Give up your phone. You want to be in the moment, every moment, all day long. Surrender your social media feeds to a trusted friend (a Tweeter of Honor) or the wedding planner, if you have one. (This approach also makes sense for preliminaries like the engagement party, bridal shower, and bachelor or bachelorette parties.) Some wedding planners — and wedding destinations — offer the services of a social media concierge.

At the Ceremony:

Lay Down the Law

If you’ve decided to ban photographs, make your wishes clear with a sign at the entrance or, better, a note in the program or, better yet, one on each seat. Right before the ceremony begins, have your officiant remind the crowd that pics are strictly verboten. (The officiant can also give an “all clear” after the ceremony, if guest are allowed to take photos then.)

Don’t Mix Signals

If you’ve banned photography during the ceremony, don’t have signs at that venue that feature the wedding hashtag.

Go Live

Whether or not you’ve decided to ban photography by guests, you may want to consider broadcasting the ceremony to distant relatives and friends via Skype or Facebook Live.

The Reception:

Brand It

If you’re allowing photography at the reception, encourage your guests to share by getting your hashtag in their faces: on signs by the bar, printed on napkins, on the menu, or place cards.

Keeping it Realtime

Consider using WedPics or a similar app to curate photos shared by guests. You can even have them flash on screens at the reception.

Photo Approval

With luck, there won’t be any drama about photos or other posts from your wedding.
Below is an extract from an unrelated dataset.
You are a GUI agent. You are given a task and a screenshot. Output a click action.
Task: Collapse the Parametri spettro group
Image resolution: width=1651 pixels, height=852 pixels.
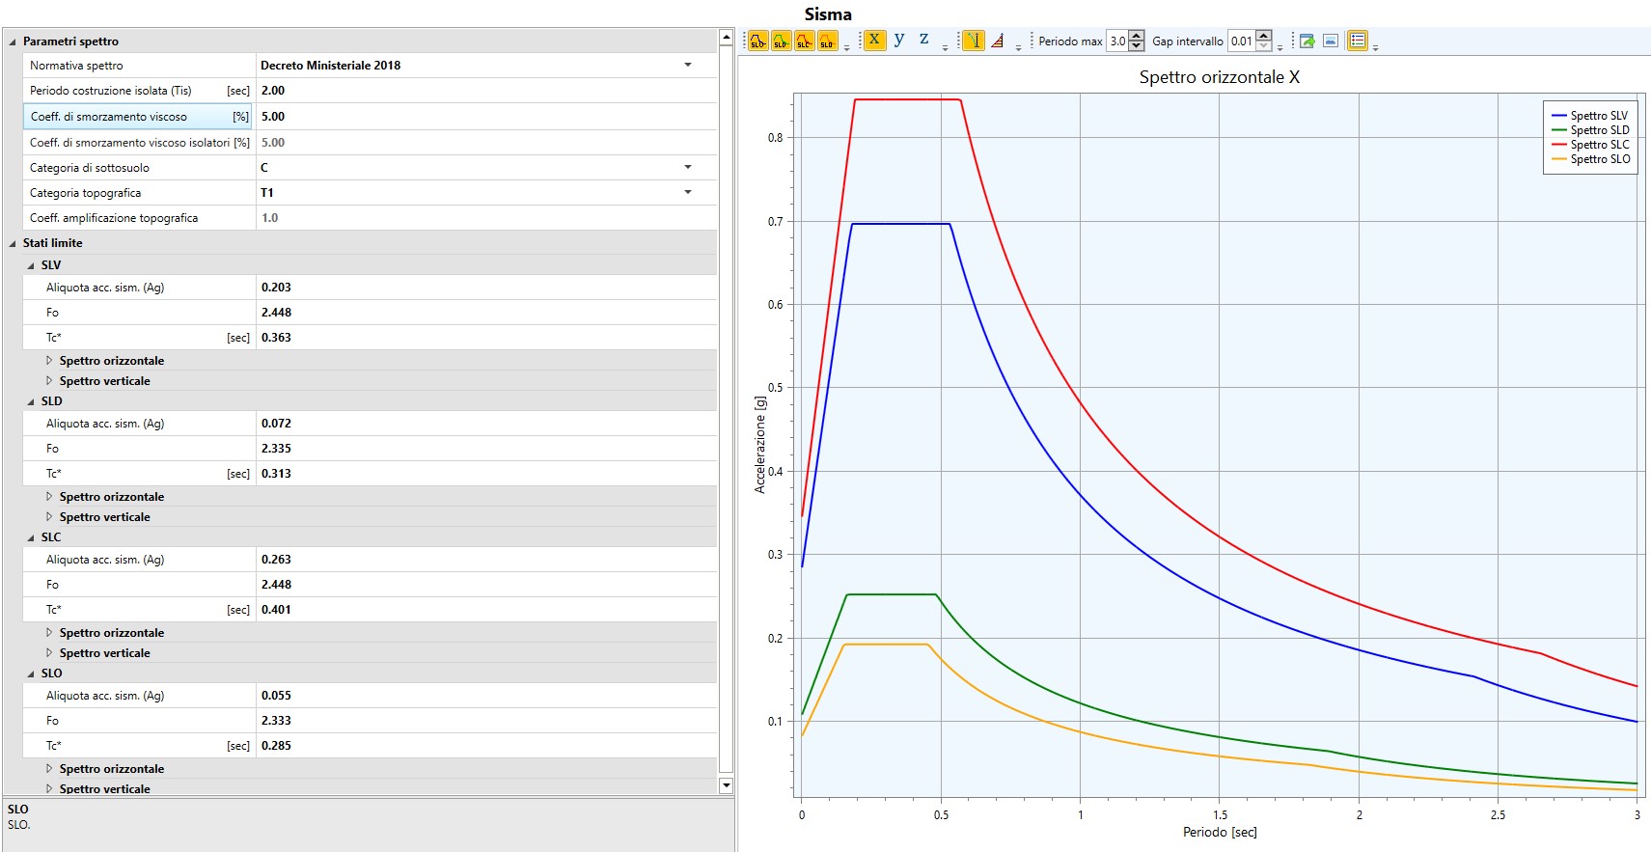click(13, 41)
But if there is, don’t hesitate to ask guests to take posts down. (A wedding planner or Tweeter of Honor can come in handy here.)

The Rules for Guests:

  • Follow the couple’s wishes — and their lead — with regard to posting.
  • Let the couple and their close family and friends have the reveals. Post no pre-ceremony pics of brides or grooms and no photos of the venues for the ceremony or reception until after the couple has arrived. And don’t post pics of the brides or grooms until they (or their social media deputies) have posted pics themselves or given you permission to share your own.
  • Turn off your phone at the ceremony: No texts, no calls, no photos.
  • Spot the wedding photographer or videographer early on. Keep an eye out for him or her throughout the day — and stay out of the way!
  • If you take photos of the newlyweds, ask if it’s OK for you to share them.
  • Remember to use the hashtag!
  • Be gentle with your posts, especially at the reception. Think twice before posting a questionable pic or inside jokes that may not travel well.
  • Don’t be glued to your phone all day. Limit your posting and, certainly, your calls.